What is currently inspiring you?

The beautiful Italy and preparing for a class that I will be teaching there in 2023. Digging into building structures, colors, textures and learning some of the history of how they got so much beautiful age and what it must be like to live among them.

What does your creative Practice look like?

I get into my studio on most weekends for morning and afternoon sessions. During the week, I might get an hour or two in the studio in the late afternoons, but sometimes I just do sketches or watercolors in my house because I can’t seem to stop drawing.

How do you keep your creative practice fresh and inspired?

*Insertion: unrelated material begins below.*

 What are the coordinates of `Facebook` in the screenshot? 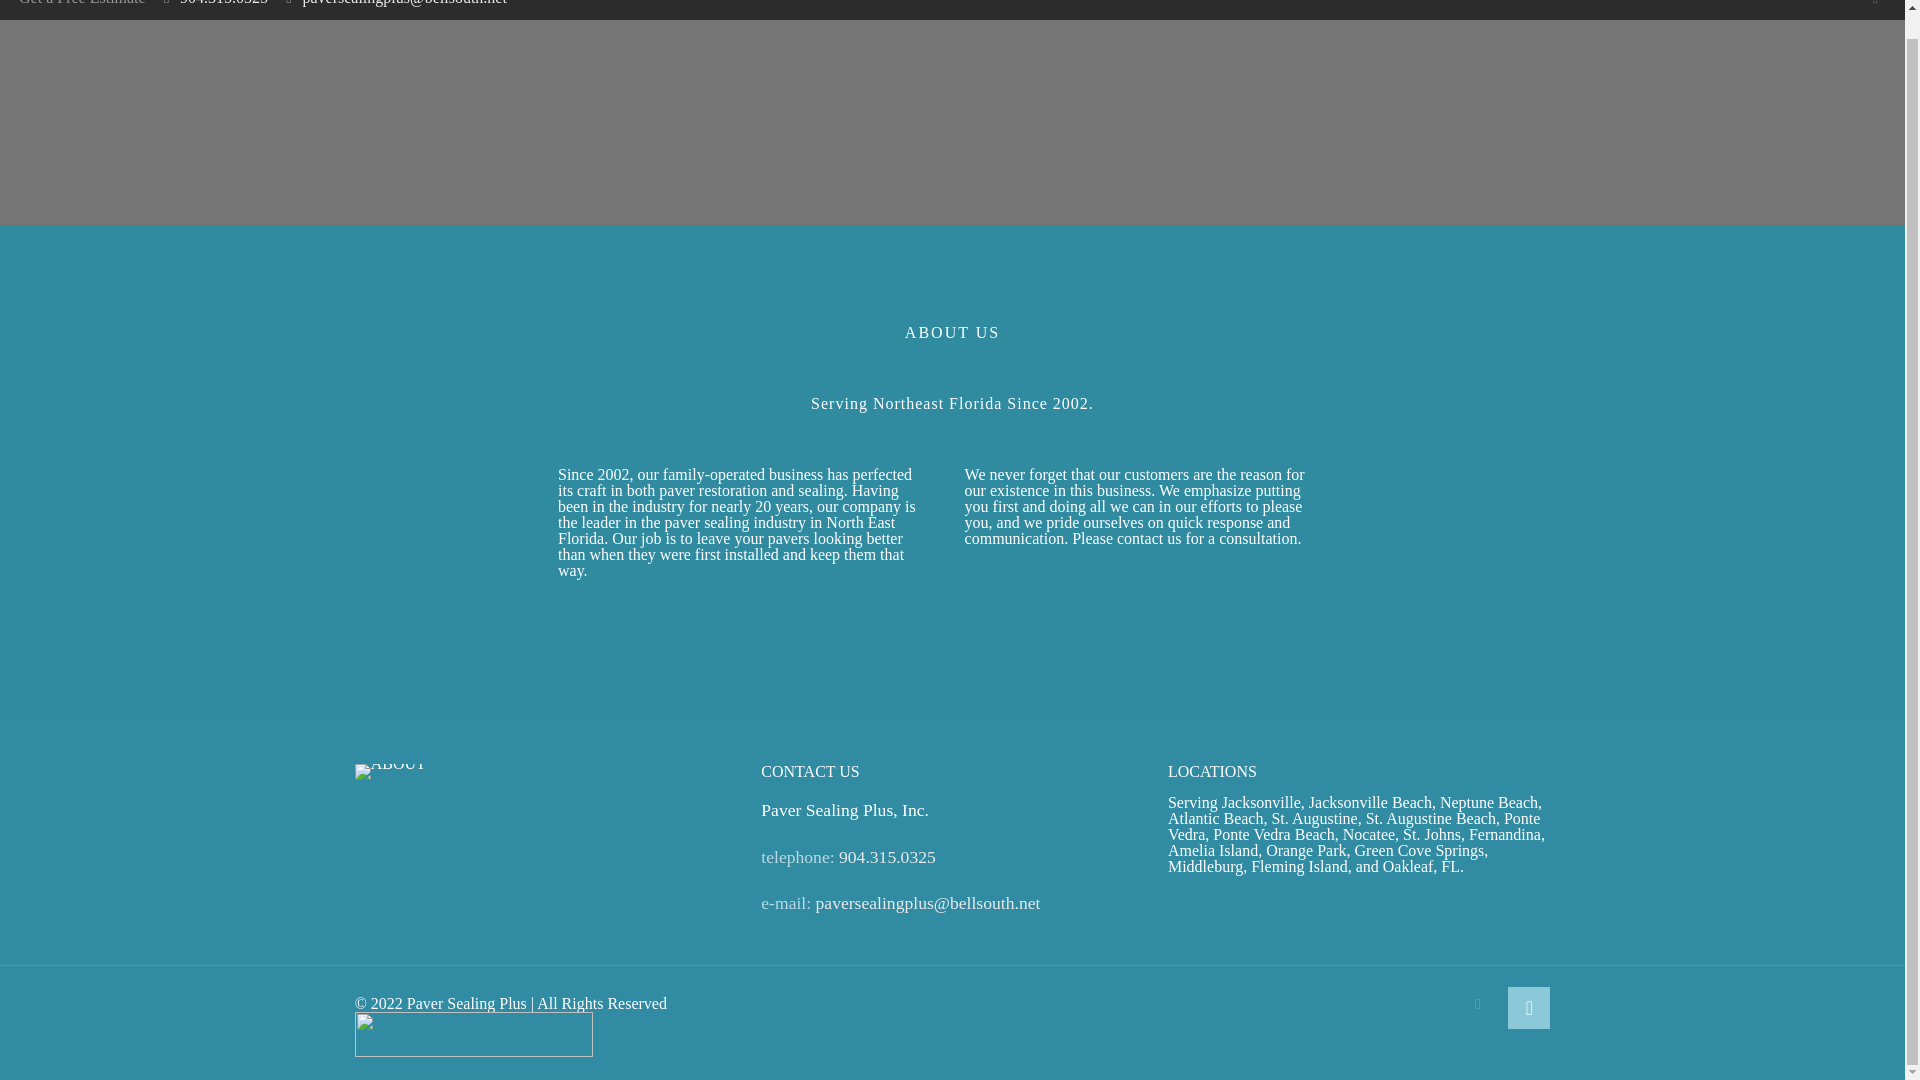 It's located at (1874, 3).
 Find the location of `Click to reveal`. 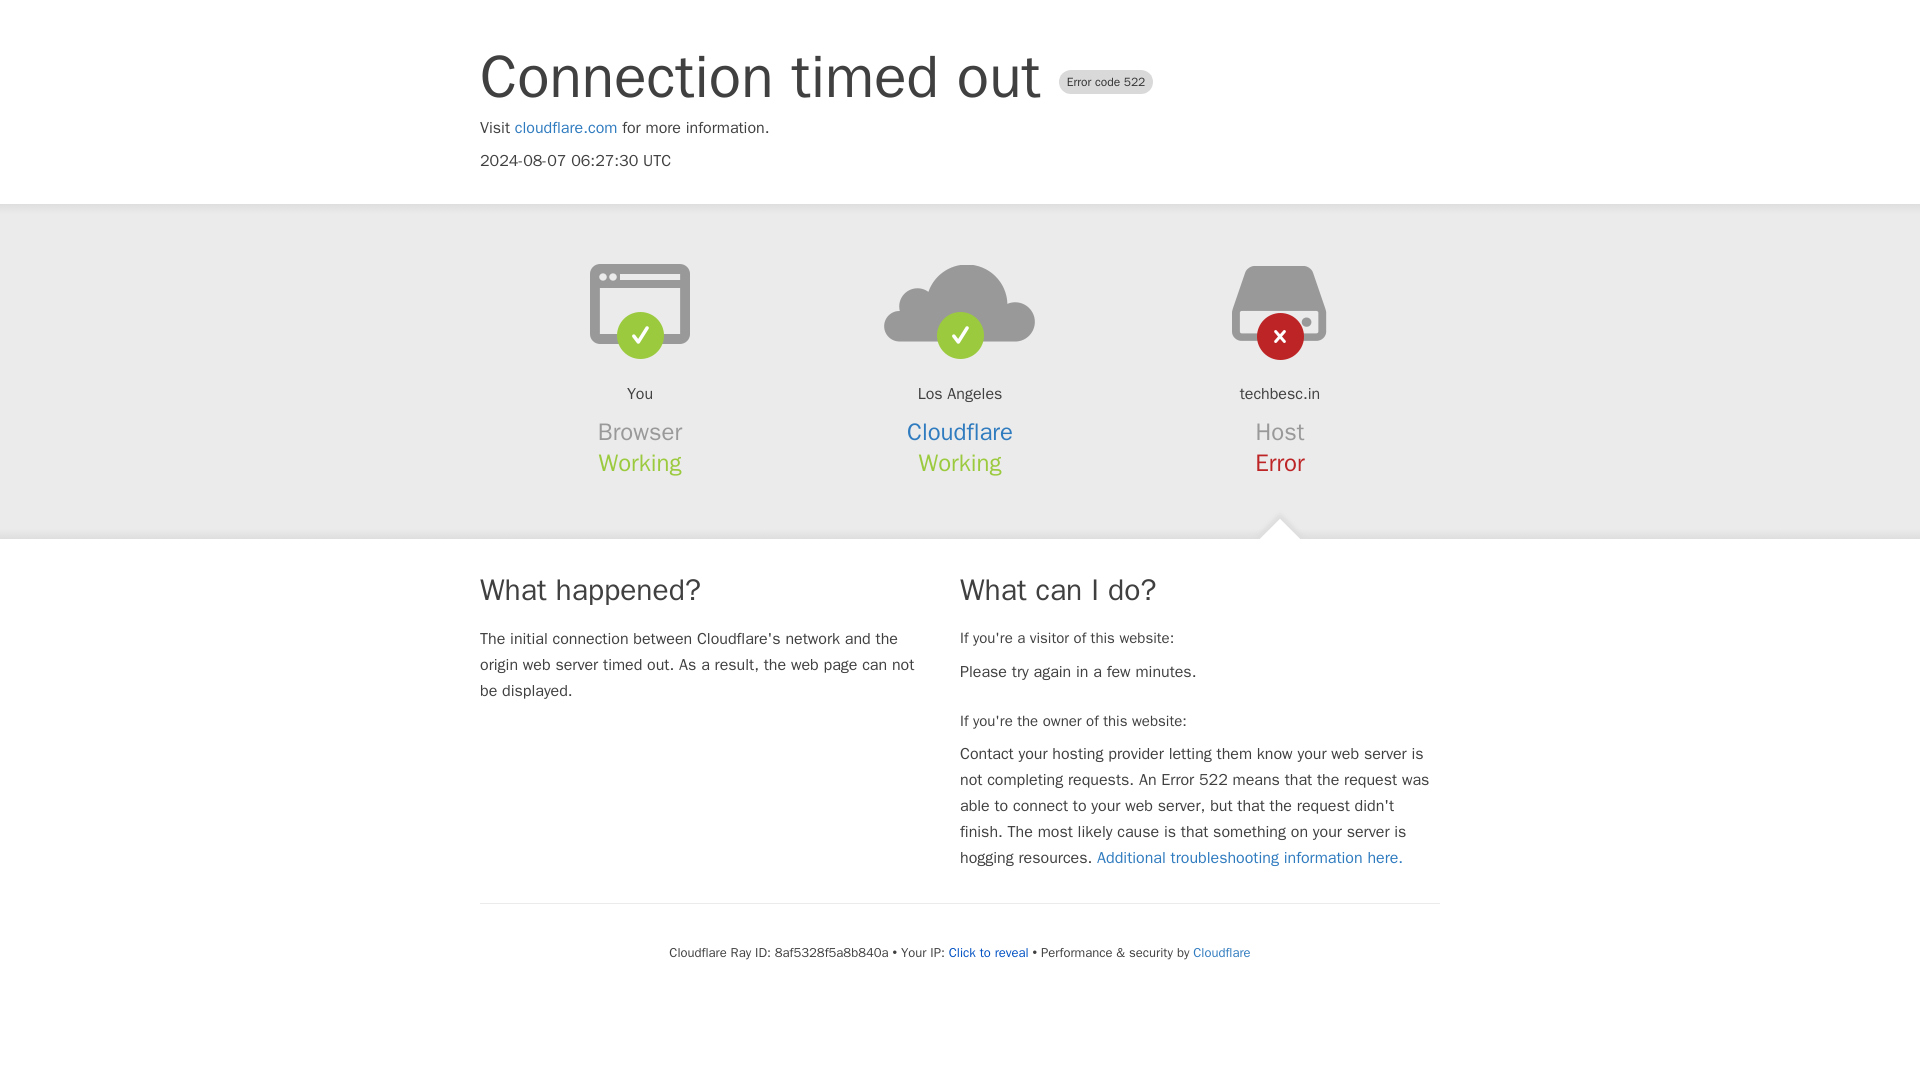

Click to reveal is located at coordinates (988, 952).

I take classes in the hopes that I will learn a new technique or hit on something that will light a spark for me to delve into more. I also sometimes pick themes to go off and explore and that will create new paths for me to explore. I don’t tend to stay on the same subjects for very long as I feel like I reach a point where I have no new ideas. I get bored making the same thing over and over.

What sort of creative walls do you hit?

Being locked down in isolation really stalled my desire to go to my studio. I just felt like cocooning inside my home and so I had to find small things to work on there. Also, if I run out of ideas on a project, I will tend to stagnate.

What do you do to move through them?

I can always find less creative, creative things to work on. I like to make background papers, or maybe I’ll create a new journal and pre-paint the pages. If I really get to where I can’t create, I might try and clean up my spaces and get more organized so I can focus again.

How has your process evolved?

I think I used to try and control what I made too much. Like I would resist drawing whimsical things because I had it in my head that it wasn’t a serious artform. But then I decided that drawing whimsical was my natural tendency from even when I was small; so I decided to let it just come out instead of resisting it. I try to let things evolve naturally now, and if that means I need to draw 500 wonky faces before I move on, then I draw them without worry or guilt.

What do you wish you had known at the beginning of your creative journey? 

That all artwork matters because if it’s authentic and comes from a real place, then it will show in the work. I think it’s important for artists to learn basic techniques, but once you get those down, then the skies the limit and it’s better to create from a real place inside yourself than to try and imitate what you think is supposed to look good.

Do you have a Creative Self Care Practice?   

If I unfocused, sometimes it’s because my working space is cluttered and I have to stop and get some order again. But as far as self care, I guess I have some fellow artists and friends who I can lean on and who I can support on those days when more self care might be needed. It’s important to find your tribe of fellow humans, not only in art but in life. And wow, my therapist should probably get credit for helping me figure that little nugget out after years of isolation.

Do you have any creative rituals?

Some days, I just can’t draw or get anything to really work, so sometimes I test my drawing ability for the day by doing some doodle or wonky face sketches. If they flow easily, then I pretty much know, that I will have a decent day of creating. But if I struggle through those, then I know I might want to work on background pages or cleanup or even looking for new inspirational ideas on Pinterest or some similar site.